How are you feeling now that you've had surgery (laparoscopy) to treat the scar defect?

I recovered super fast, I just get the odd twinge, and the weird bleeding has stopped. So I'm optimistic. I feel like myself again. In my deep moments I feel like a huge, horrible hurt has been undone. But so impatient. We have to wait 'til October to try again.

We could just try naturally but we're going to use one of the embryos – I have this funny feeling that we sort of owe one of them a chance.

What are you hoping to achieve by sharing your story?

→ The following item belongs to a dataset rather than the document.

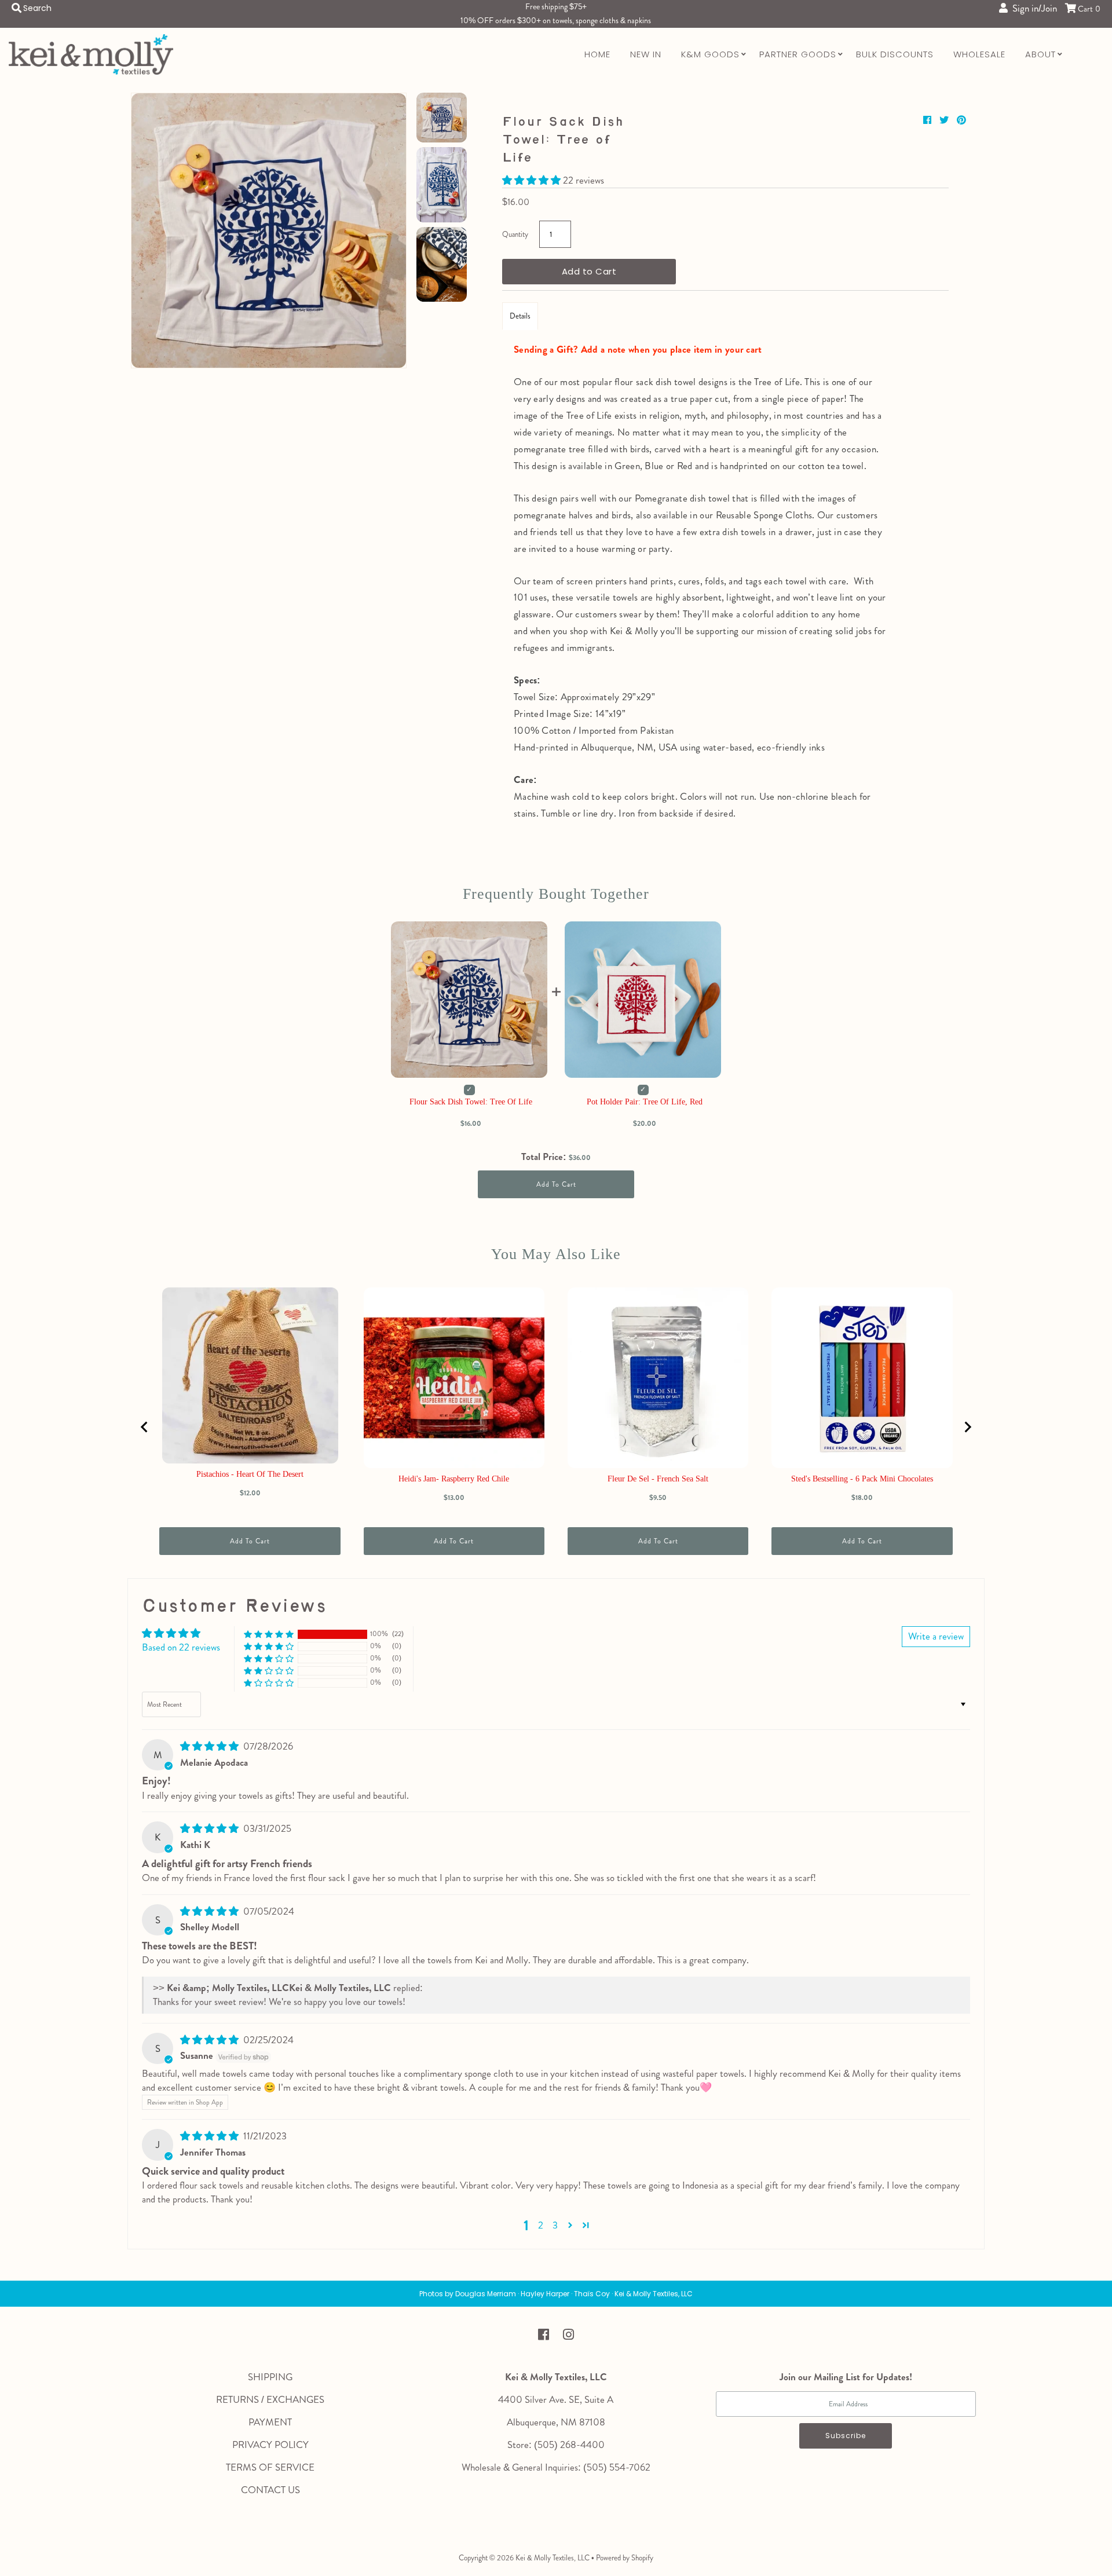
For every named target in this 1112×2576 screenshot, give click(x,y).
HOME (597, 54)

I am very aware that hearing this stuff is scary for women. We had to strike a balance between informing women - and medical professionals! - of the risk, and making it really clear that while it's pretty common to have a defect in a C-section scar, and we think about one in three will cause abnormal bleeding and spotting, it's rare for them to cause infertility. I drove myself a bit mad trying to find evidence of a percentage figure but we don't have that data. 

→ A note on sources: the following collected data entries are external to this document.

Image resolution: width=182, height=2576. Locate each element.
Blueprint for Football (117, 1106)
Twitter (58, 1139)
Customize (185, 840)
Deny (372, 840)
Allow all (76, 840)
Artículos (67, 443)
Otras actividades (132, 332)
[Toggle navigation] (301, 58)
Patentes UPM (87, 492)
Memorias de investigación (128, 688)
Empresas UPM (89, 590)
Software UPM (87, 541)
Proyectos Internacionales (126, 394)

So much about infertility is so complicated but these defects are simple and easy to fix. People just need to know to look for them.

So right now I want women to feel empowered to challenge their doctors and push for the checks that might help them have a baby. They can do what one woman in my story did and print out the journal articles and shove them in their doctor's faces. I actually really hope they do.

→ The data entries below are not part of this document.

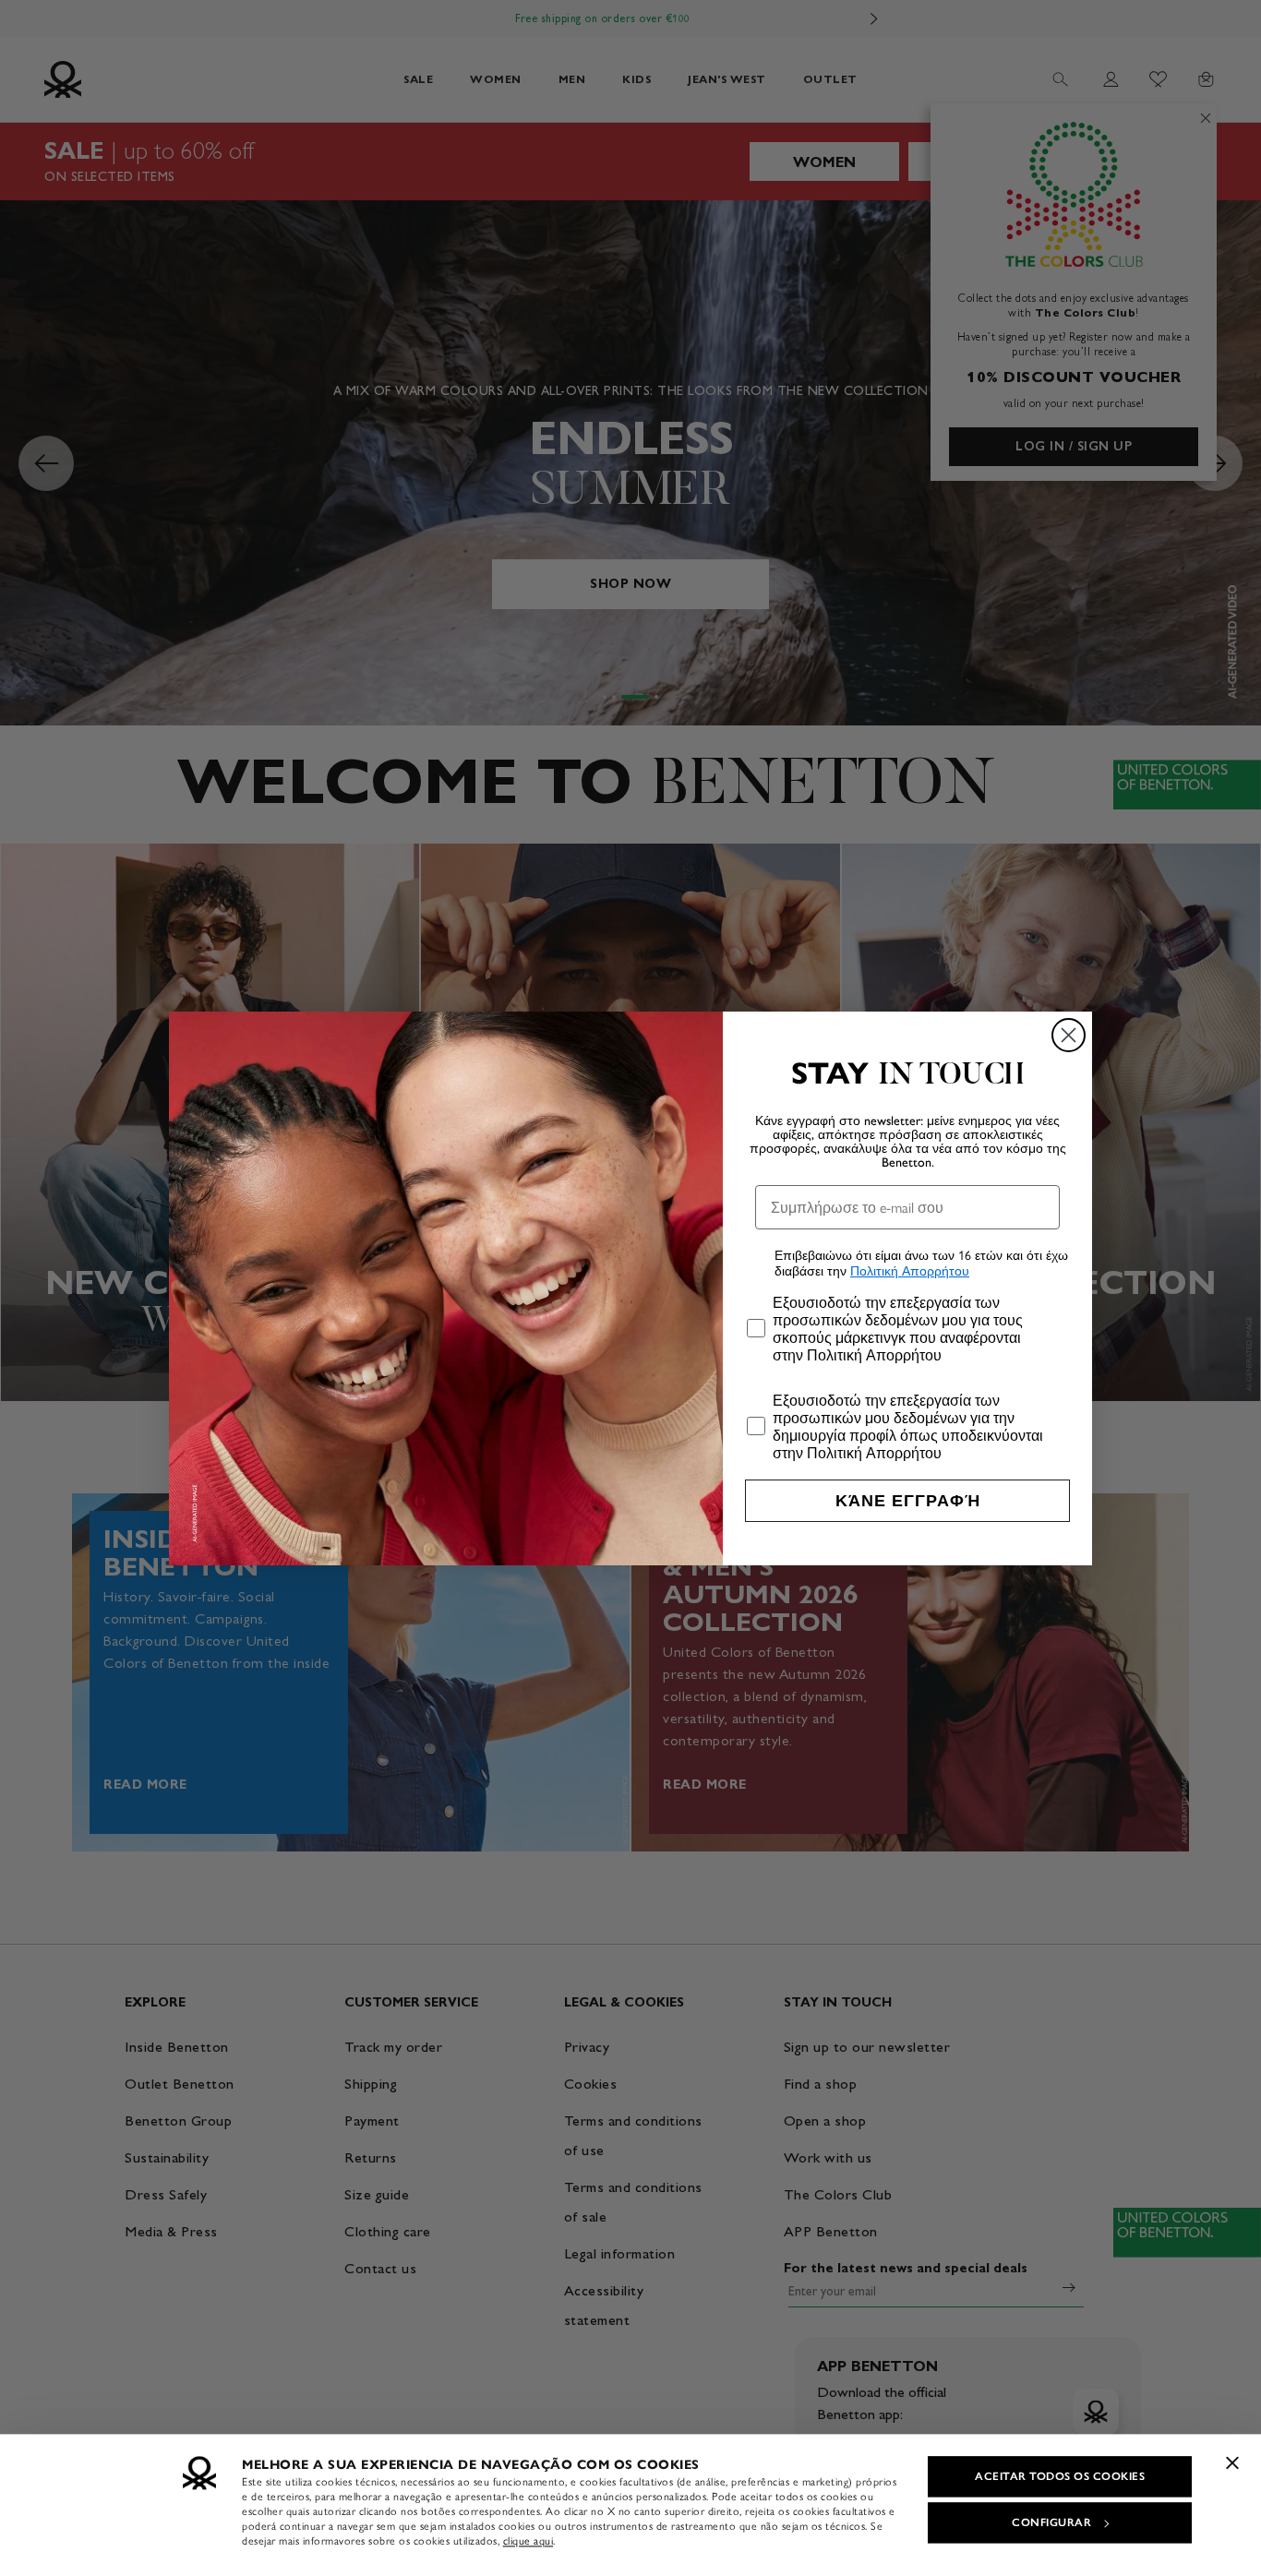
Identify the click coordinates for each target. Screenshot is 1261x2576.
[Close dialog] (1068, 1035)
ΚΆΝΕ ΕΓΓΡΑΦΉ (907, 1501)
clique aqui (528, 2540)
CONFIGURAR (1051, 2522)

I want doctors to take these women seriously when they show up with unexplained infertility after a C-section – even if they don't have weird bleeding or pain, because defects can cause infertility without any other symptoms. Refer her, early. Please.

I want the RANZCOG to get moving on drawing up their official guidelines for diagnosis and treatment, so that the District Health Boards might add a couple of lines to their brochures about defects.

So when you leave hospital after a C-section you get a brochure to take home about what you can and can't do and what your next birth might be like, but there's nothing in there about being on the lookout for infertility and defects, and the symptoms to look out for, and there should be. All the medical experts I talked to support me on that.

The College of Midwives didn't want to be involved in this story and that's fine, but I hope they take it on board and share it at antenatal groups and with the pregnant women they're seeing. For so many women their midwife is their wise one, the person they trust most through birth and all the crazy newborn bits, and I think it's really, really important that midwives share this information with them.

I am absolutely haunted knowing that there will be women out there who have tried and tried and tried for years and never known what was wrong, and now they're too old. And it could've been fixed. They could have had another baby. I cry every time I think about that.

More info on the condition here.

* RANZCOG's Women's Health Committee member Dr Ian Page says there is not enough high-quality evidence for the college to develop guidelines around the defects. Sub-fertility specialists will be aware of the condition, he says. Women who have had a C-section and are struggling to conceive should see their GP, "as there are many other causes of difficulty in conceiving", he says.